I might be wrong, and I was just leaving a passing comment as I saw it

I think the comment was spot on - thanks for the suggestion. I fixed it in a subsequent commit.

vzakhari added inline comments.Oct 24 2022, 10:48 AM
mlir/include/mlir/Conversion/LLVMCommon/VectorPattern.h
99 ↗(On Diff #469812)

Can we avoid specifying SourceOp by templatizing the constructors of AttrConvertPassThrough, AttrConvertFastMath and AttrDropFastMath by their argument type? It seems to be redundant to specify SourceOp as long as it is deducible from the constructor argument.

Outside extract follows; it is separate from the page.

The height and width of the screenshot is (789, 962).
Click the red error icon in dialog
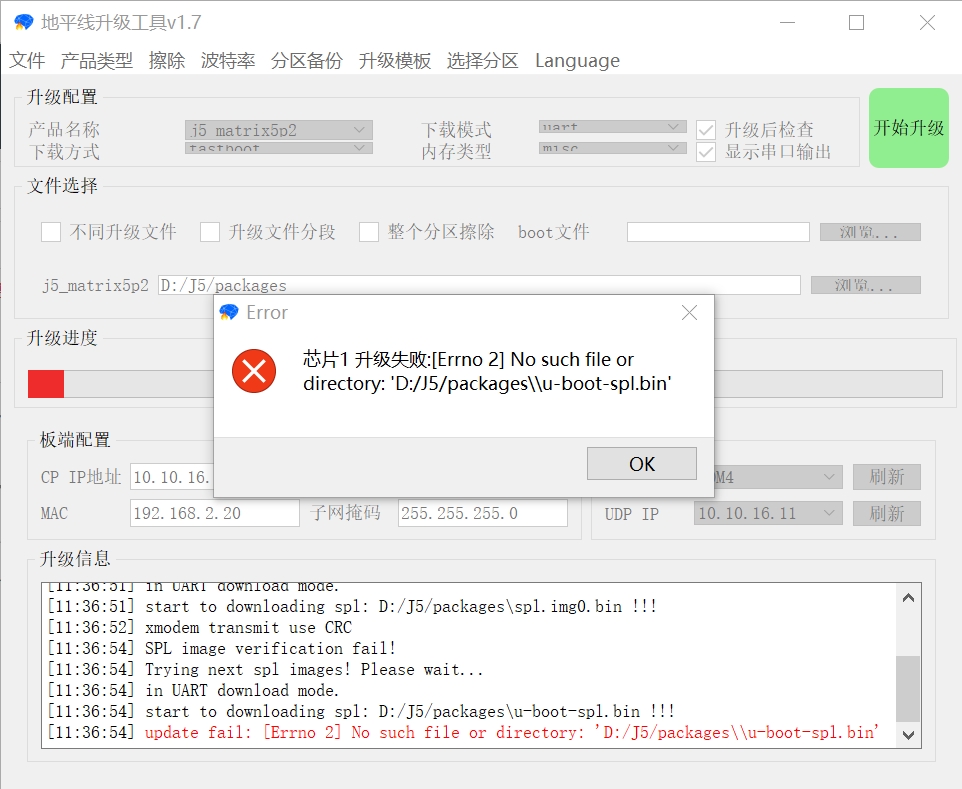254,371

vzakhari added inline comments.Oct 24 2022, 11:26 AM
mlir/include/mlir/Conversion/LLVMCommon/VectorPattern.h
99 ↗(On Diff #469812)

Here is an example of where this will help to avoid some redundancy: https://reviews.llvm.org/D136312#change-SuMljwYyXLk3 (ConvertFastMathHelper wrapper currently has 6 uses in math::ExpM1Op, math::Log1pOp and math::RsqrtOp converters).

jfurtek added inline comments.Oct 24 2022, 3:08 PM
mlir/include/mlir/Conversion/LLVMCommon/VectorPattern.h
99 ↗(On Diff #469812)

I disagree that templatizing the constructor is preferable. For the trivial case here that works, but if I look ahead to (for example) an attribute converter that chains together conversions for more than one attribute, I think that being able to specialize on the converter class will be more flexible and clean than specializing or overloading the constructor.

Your linked example already specifies the target type in the class template and the matchAndRewrite() function anyway, so it doesn't seem to be to be a huge amount of additional redundancy.

This is just my opinion - feel free to make that change as part of your child diff.

vzakhari added inline comments.Oct 24 2022, 5:04 PM
mlir/include/mlir/Conversion/LLVMCommon/VectorPattern.h
99 ↗(On Diff #469812)

I was referring to places like this:

ConvertFastMathHelper<LLVM::ExpOp> expAttrs(op);
ConvertFastMathHelper<LLVM::FSubOp> subAttrs(op);

If I were to use AttrConvert interface directly it would look like this:

ConvertFastMath<math::ExpM1Op, LLVM::ExpOp> expAttrs(op);
ConvertFastMath<math::ExpM1Op, LLVM::FSubOp> subAttrs(op);

I agree, this is not a huge amount of redundancy, so I am okay with it as it is.

jfurtek updated this revision to Diff 470626.Oct 25 2022, 3:25 PM
  • Fix clang formatting
  • Change fastmath print/parse format based on review comments. Refactor attribute lowering.
  • Update MLIRArithmeticDialect CMake reference
  • Add fastmath attribute binding to arith canonicalizations
  • Fixes for compile failures after rebase
  • Modify LLVM fastmath interface to be attribute-based instead of value-based.
  • Update LLVM lowering logic to drop fastmath attributes for targets that do not support the interface.
  • Remove arith dependency from LLVMCommon. Move attribute conversion to the specific conversion module (in this case ArithToLLVM).
  • clang-format fix
  • clang formatting fix
  • More clang-formatting
rkayaith added inline comments.
mlir/include/mlir/Dialect/Arith/IR/ArithOps.td
86 ↗(On Diff #470892)

you should be able to avoid the custom formatting now:

You have got a notification about this breakage https://lab.llvm.org/buildbot/#/builders/61/builds/34355 ?

I tried to fix in https://github.com/llvm/llvm-project/commit/8f4320cf1d5f115fa98652ce8765157557aeaaea ; hopefully it's enough.

Thank you, Mehdi! I wish the committers were also notified about the breakages.

jfurtek added inline comments.Oct 27 2022, 3:42 PM
mlir/include/mlir/Dialect/Arith/IR/ArithOps.td
86 ↗(On Diff #470892)

The documentation for Optional Groups says that "only optional attributes can be marked as the anchor." In this case, the attribute is not optional, it is default-valued. Will this still work?

rkayaith added inline comments.Oct 27 2022, 3:53 PM
mlir/include/mlir/Dialect/Arith/IR/ArithOps.td
86 ↗(On Diff #470892)

It should work since D134993. I need to update that line in the docs though, thanks for pointing it out.